• **Exercise**:
An exact transcription of the records is required, minus any images.

Entries taken from a collection
——————
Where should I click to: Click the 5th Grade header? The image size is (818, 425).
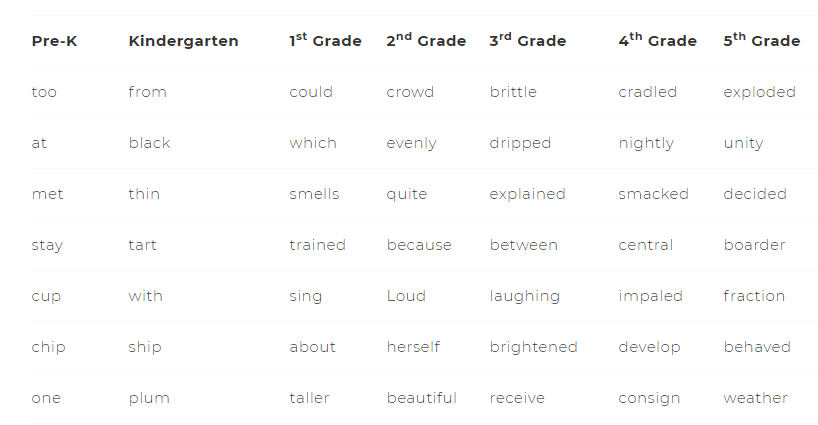[x=762, y=40]
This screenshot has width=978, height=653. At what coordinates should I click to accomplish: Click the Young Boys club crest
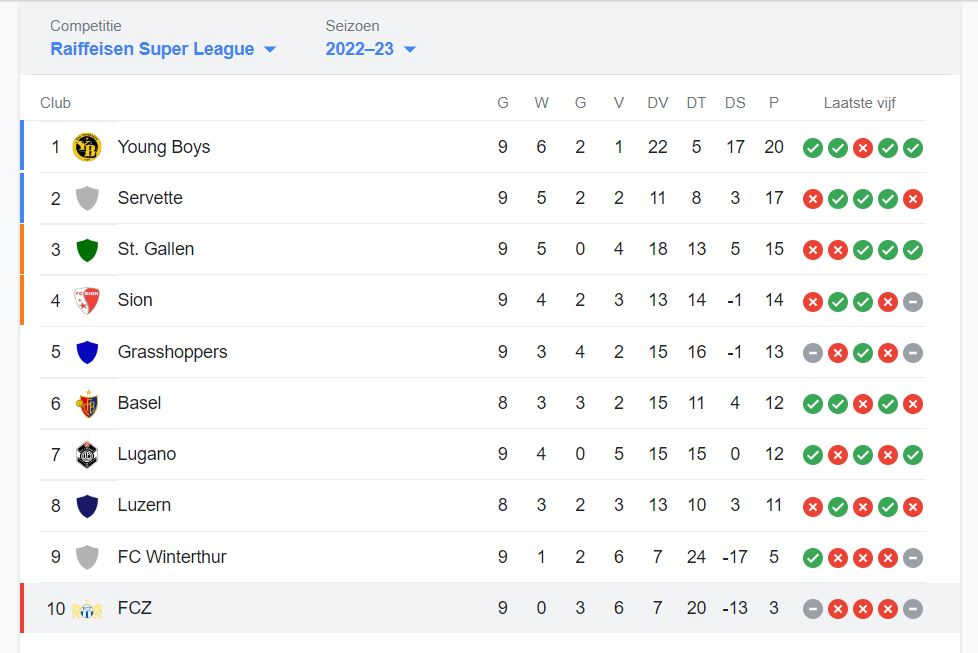pyautogui.click(x=87, y=147)
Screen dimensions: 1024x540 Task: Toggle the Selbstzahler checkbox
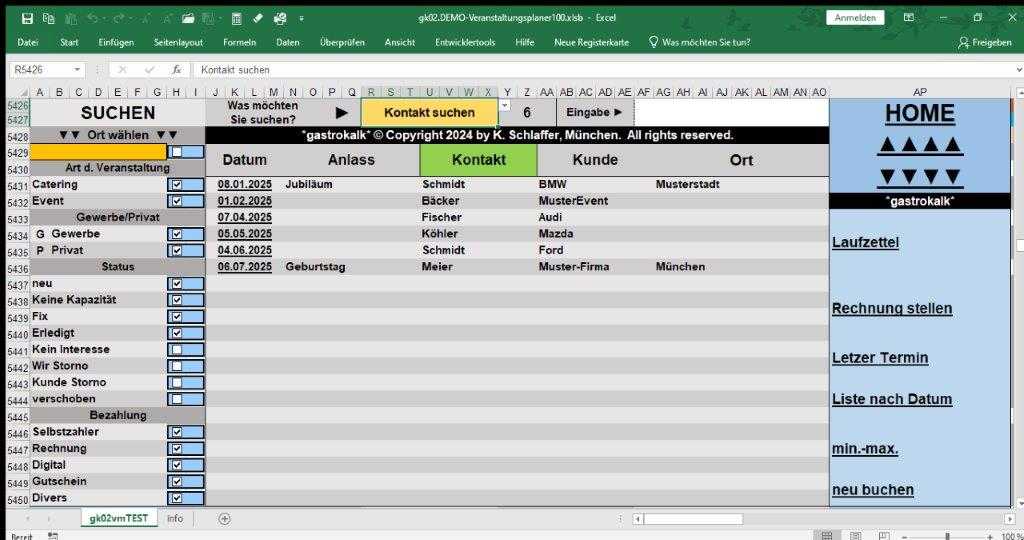point(177,432)
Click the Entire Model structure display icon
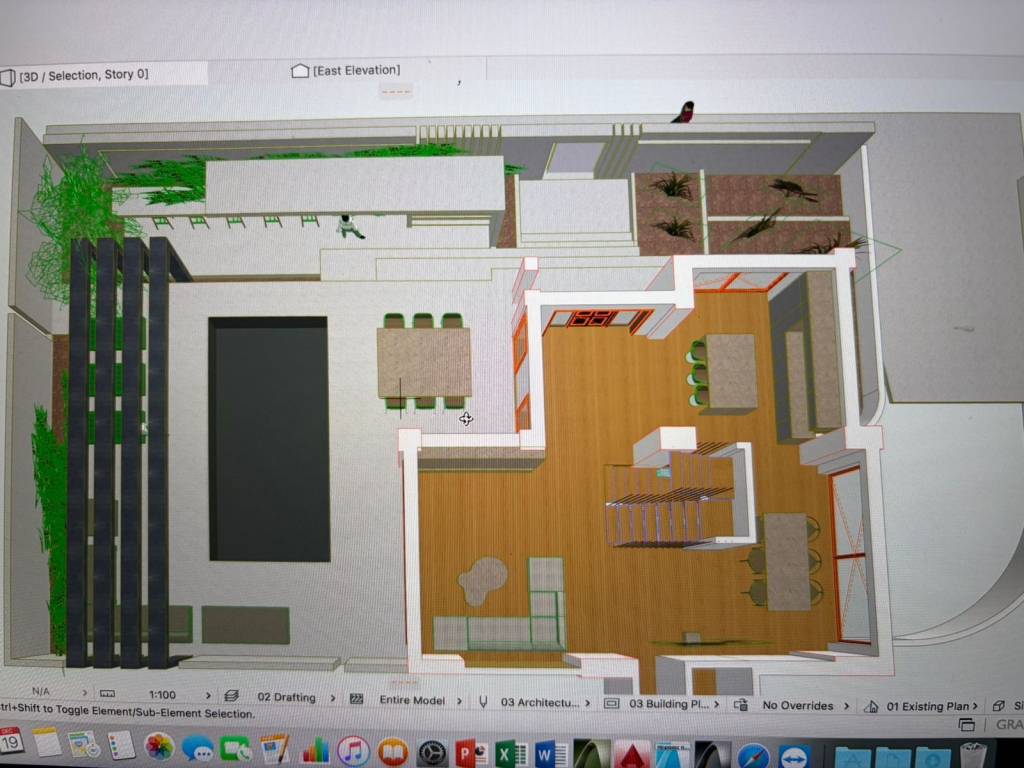Screen dimensions: 1024x768 [x=355, y=699]
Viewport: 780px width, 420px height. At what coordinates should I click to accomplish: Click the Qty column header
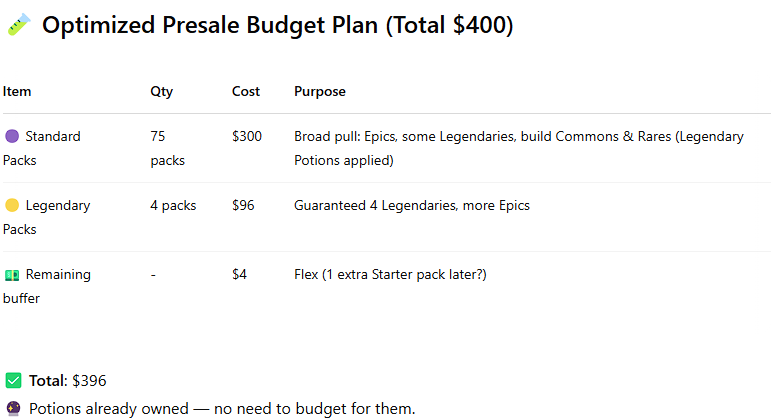162,92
——————
• **The answer**:
Where should I click to: Click the 5th Grade header? The image size is (818, 425).
[x=762, y=40]
This screenshot has width=978, height=653. At what coordinates should I click to accomplish: Click the Young Boys club crest
pyautogui.click(x=87, y=147)
Screen dimensions: 1024x540 Task: Toggle the Selbstzahler checkbox
point(177,432)
Click the Entire Model structure display icon
Screen dimensions: 1024x768 [x=355, y=699]
Viewport: 780px width, 420px height. At what coordinates should I click to accomplish: Click the Qty column header
162,92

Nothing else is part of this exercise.